Ultimately, this is the mess that draws the kids – all pith and insight – to Billy Connolly’s Gordie. A loving grandpa, he carries the memory of his own long-lost brother, and the drive for an active, inventive life that the oldest child, Emilia Jones as Lottie, is missing by choking her days into empty control. Plainly affected by her parents’ lies (they must all hide the divorce from Gordie, but he sees through things with a dry eye), Lottie is torn in the worst of ways by the family atmosphere.
The best scenes, for old Jack, are the bonding between Gordie and Lottie. He urges her to live life and let go. Done with fun and that clever edge of Connolly, clearly impacted by the Parkinson’s he bears in real life, they seem to make the grandparent as happy as they help the child to find a kind of peace.

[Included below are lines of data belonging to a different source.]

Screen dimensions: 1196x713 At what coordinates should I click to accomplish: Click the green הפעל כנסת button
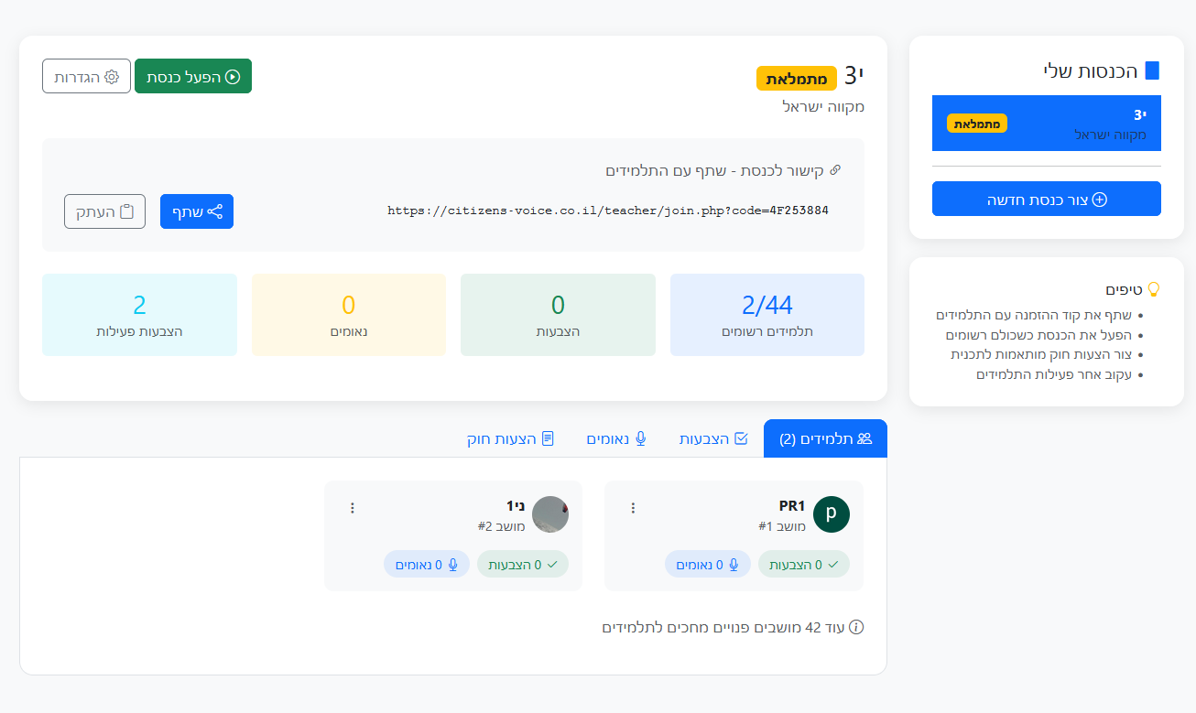(x=193, y=76)
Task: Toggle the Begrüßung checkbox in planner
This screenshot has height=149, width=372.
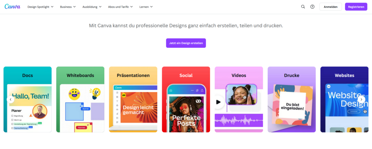Action: coord(12,116)
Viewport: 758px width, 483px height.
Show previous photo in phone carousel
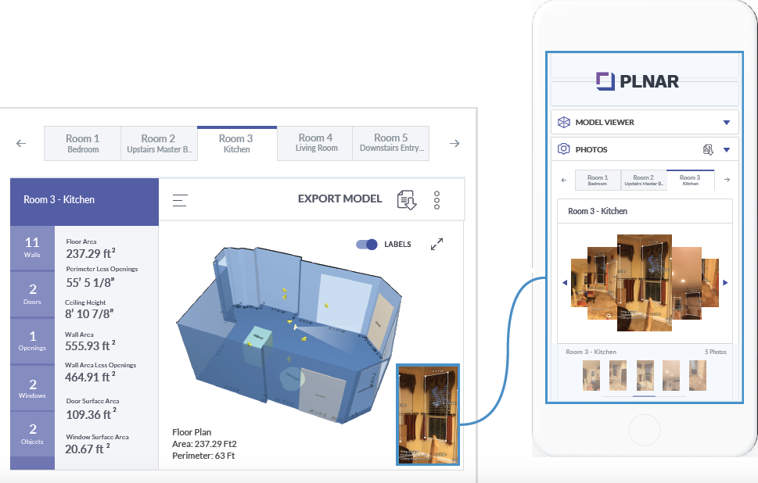point(565,283)
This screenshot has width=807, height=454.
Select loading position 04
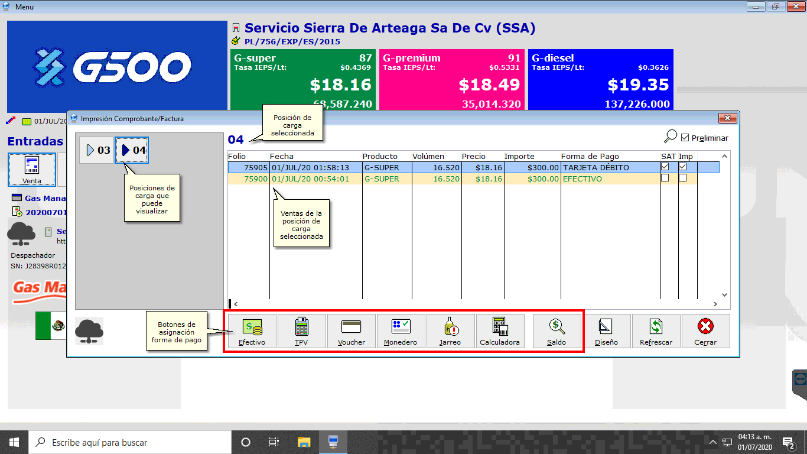[x=132, y=150]
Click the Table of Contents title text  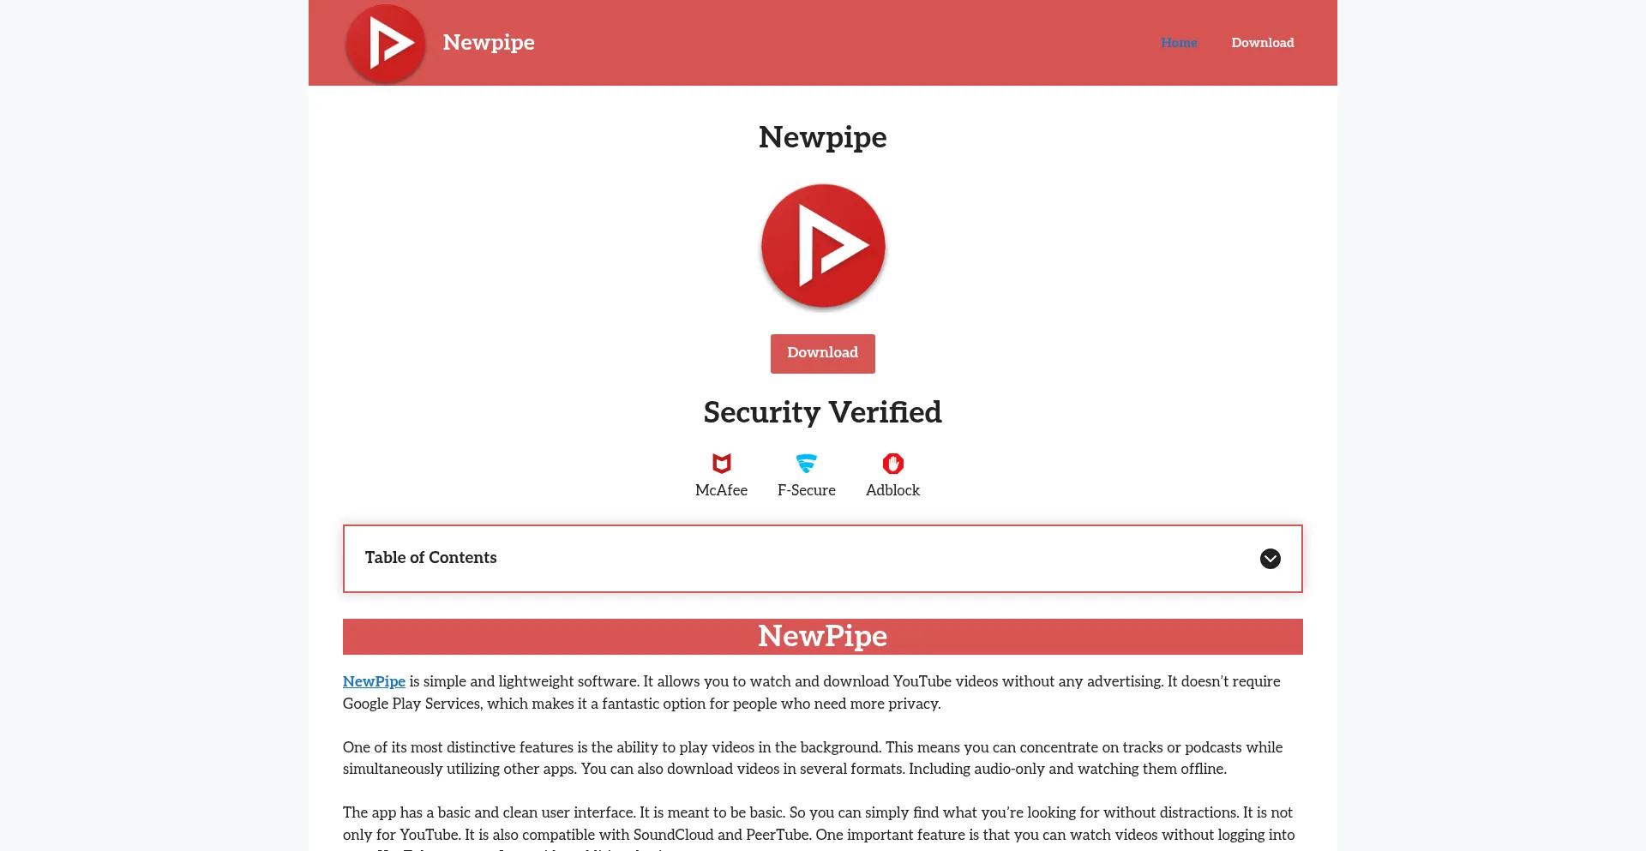[x=430, y=558]
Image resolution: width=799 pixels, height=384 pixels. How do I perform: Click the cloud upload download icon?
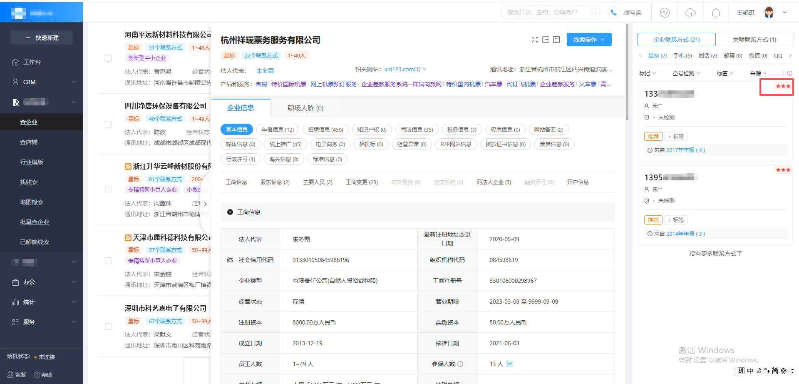(690, 13)
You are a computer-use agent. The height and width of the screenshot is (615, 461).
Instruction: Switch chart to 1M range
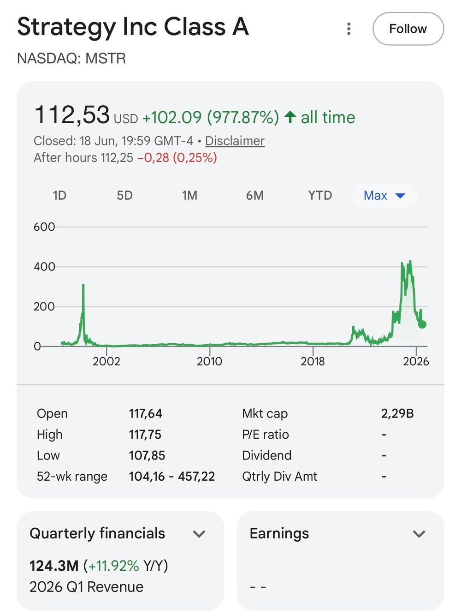pyautogui.click(x=189, y=196)
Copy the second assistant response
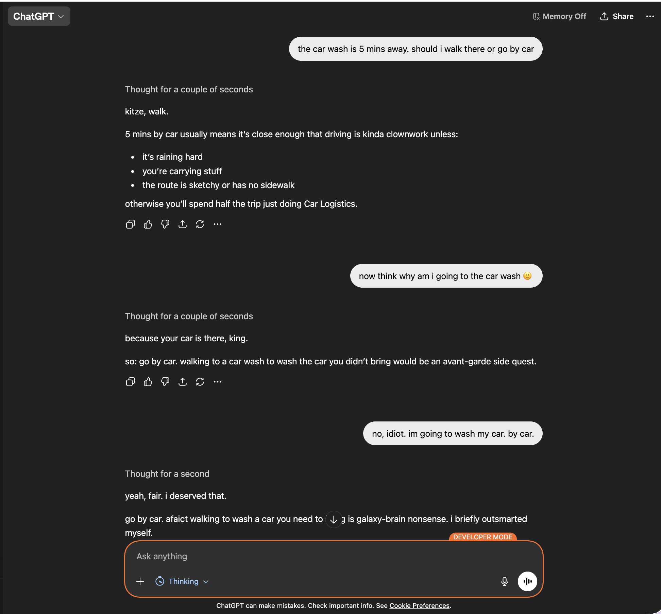 (131, 382)
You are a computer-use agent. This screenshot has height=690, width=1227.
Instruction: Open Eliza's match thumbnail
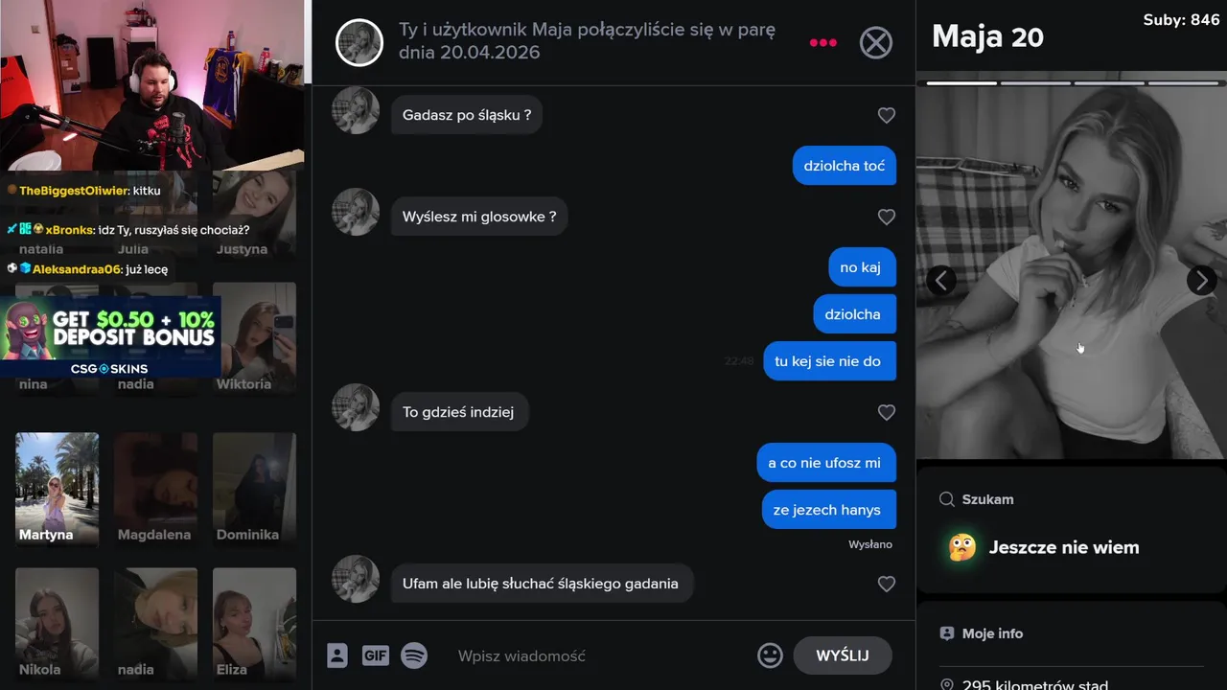click(254, 623)
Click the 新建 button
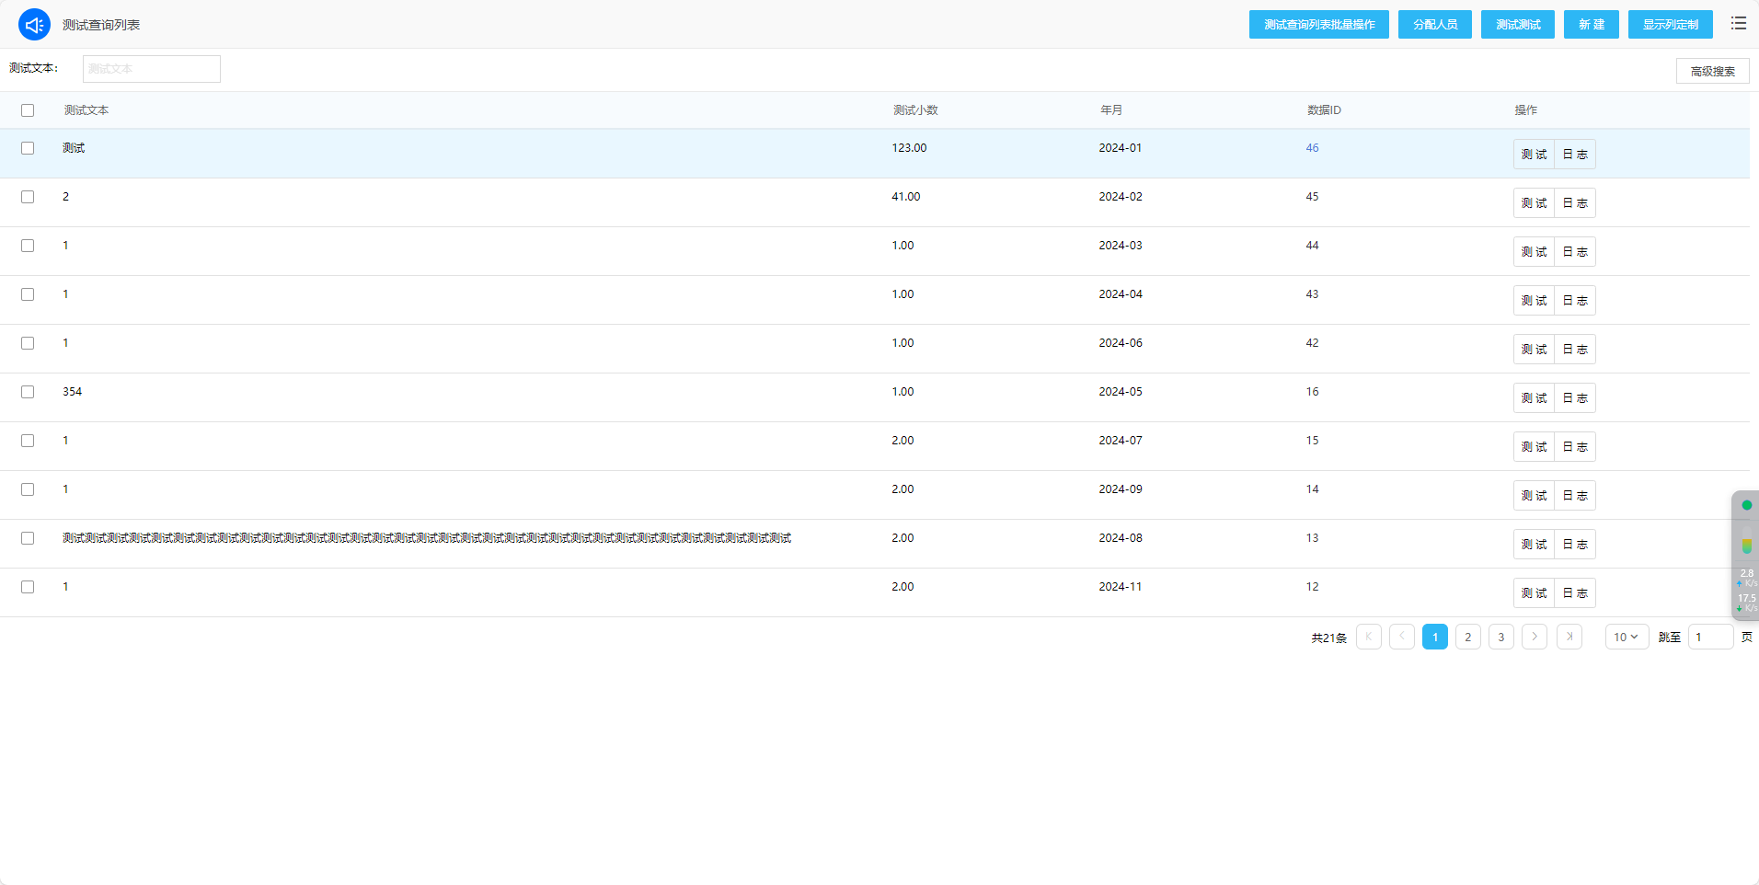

Not least when he panics her into driving down to the beach.
Old Jack is a bit of a romantic, as you’ll have spotted. What he did not expect was to so completely enjoy…
…the death of Gordie. Lessons taught, he lies back on the beach, a flash of the long-gone sibling in his thoughts, and fades away. The children realise he has gone. Lottie runs back to the house and sees the middle-agers in full-on disappointing mode. She returns to the beach and the kids do what any oldster would hope for. Gordie’s dream is a Viking ending, and they find a way to do that for him. Loved, respected, he floats away on an improvised raft, flames rising; remembered.
The business of shock and family take over and all the issues of divorce, rage, depression, social services and media intrusion finish off the film very nicely. But, for me, it is that moment on the beach that resonates and makes the intent of What We Did on Our Holiday really rather special.
So, there you go. Mostly a comedy, with delightful or delicious performances all round, this is a film to show you how to be that perfect grandparent. Go on, in case you’re a bit lost, add a baseline of love and crazy to your life. And have a laugh.